The National Development and Social Fund (NDSF) will be insisting that any action by Lombard Bank, headed by CEO Joseph Said, that results in a dilution of its shares should have the approval of at least 75% of the bank’s shareholders.

It is understood that the NDSF will also be filing a complaint with the relevant authorities.

The fund administers the receipts of Malta’s citizenship-by-investment programme, which it disburses as grants or invests in blue-chip stocks.

In 2018 it acquired a 49% equity in the private Lombard Bank – valued at just over €51 million – to facilitate the exit of the now-defunct Cyprus Popular Bank. The move was intended at safeguarding the domestic position of Lombard Bank, which is the owner of Malta’s major postal service, Maltapost.

Since then however, the government has not divested itself of its shareholding as originally intended.

Sources told BusinessToday the previous administration had agreed that the NDSF would not be represented on Lombard Bank’s board of directors, despite its shareholding.

Moreover Louis Grech was to be appointed executive chairman, but this never materialised, the same sources claimed.

In fact this newspaper is informed that the current administration is moving fast to ensure it - through the NDSF - is properly represented on Lombard Bank’s board.

BusinessToday last week reported that the NDSF was caught unprepared by the bank’s announcement that it intends to access the capital markets with a share issue.

That much was confirmed in a letter sent by the NDSF to the bank’s management and board of directors, in which it objected to the new share issue and what this would do to the value of the agency’s – effectively government’s – shareholding.

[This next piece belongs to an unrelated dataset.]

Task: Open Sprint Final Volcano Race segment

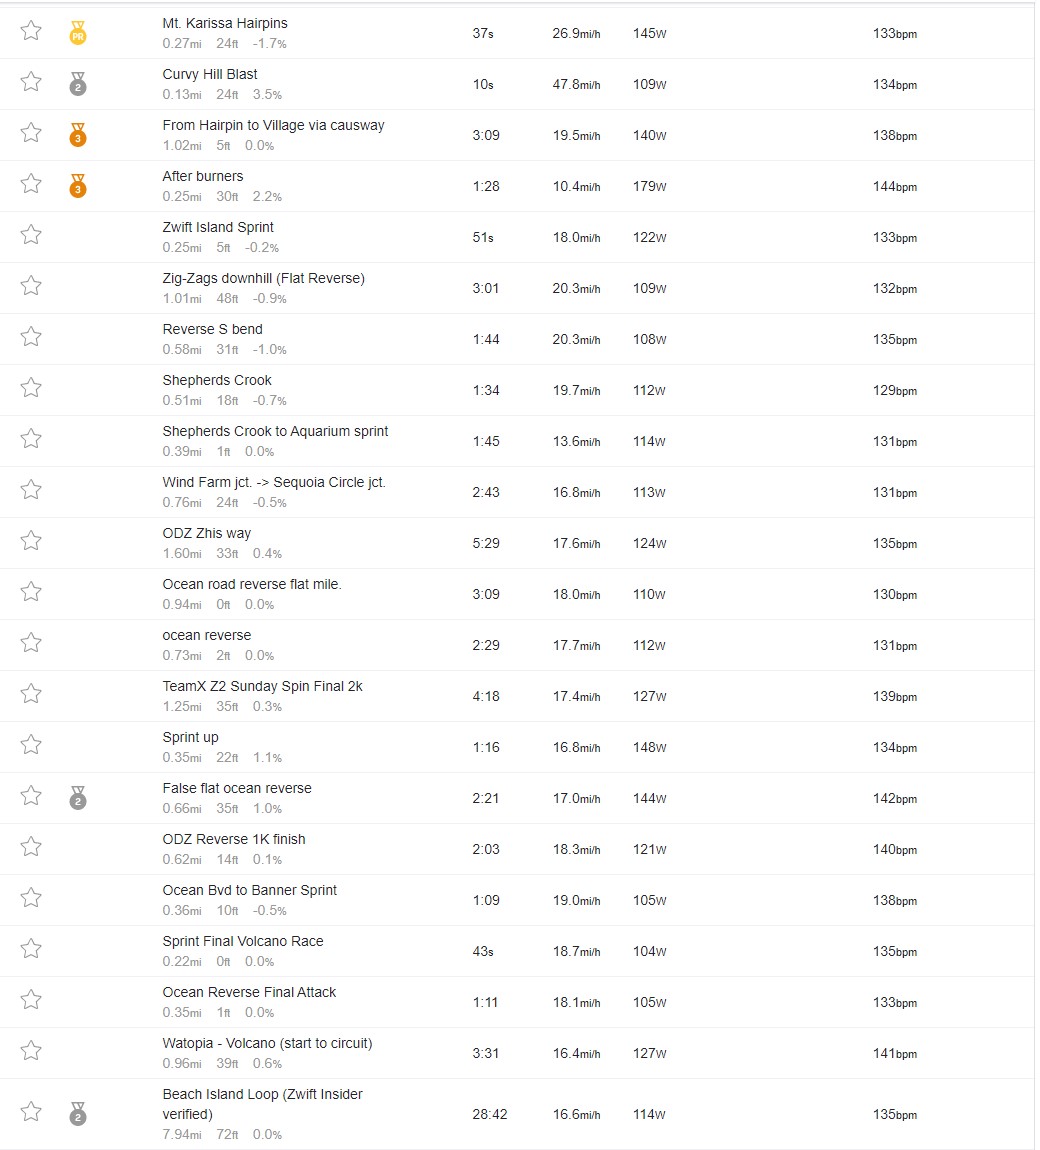Action: pyautogui.click(x=243, y=941)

Over 1,200 shareholders, and investment funds, hold the remaining shares in Lombard Bank, which besides the NDSF, include Virtu Holdings (9.89%), LifeStar Insurance (5.59%) and First Gemini p.l.c. (5.31%).

Lombard has a controlling 71.5% stake in Redbox, the owner of postal operator Maltapost plc.

Shareholders will now be asked on 10 November to approve a proposed share split, which is intended to allow easier access to a larger number of investors to acquire shares, so that this increases trading liquidity in the share issue.

In the complaint it will be filing with the bank, NDSF will be requesting that Lombard Bank agrees that its proposal for a new share issue be approved by a minimum of 75% of the shareholders to pass.

Share issue, share split

The announced share issue – and not the share split – has current and prospective investors worried. Lombard Bank has not yet indicated how large a share issue it is planning. Currently it has an allocation of 80 million ordinary shares at 25c each – €20 million – with over 45 million shares issued for a value of €11.3 million.

Investors understand that the share-split would help encourage trading activity, by making these ‘split’ shares accessible to a wider spectrum of investors.

But it is the share issue that is proving quite contentious, since it dilutes existing shareholders’ power unless they invest in the new issue and buy more shares to maintain their current level of shareholding percentage.

That is an issue of no concern to either small or incoming retail investors. But to the Maltese government and other corporate investors, it leads to a diluted influence.

When contacted, Lombard Bank CEO Joseph Said – who is also director of the private investment fund First Gemini – refused to issue any comment on the NDSF’s position.

Said that as an entity listed on the Malta Stock Exchange, “Lombard Bank is bound by regulatory obligations, a number of which also relate to disclosure of price sensitive information”.

He said that once the bank considers it necessary to update the market it will do so by way of company announcements.

Lombard Bank is to ask its shareholders to approve a 2-for-1 share split as it looks to attract new investors by issuing new shares. Directors are recommending that each €0.25 share be split into two, each with a nominal value of €0.125.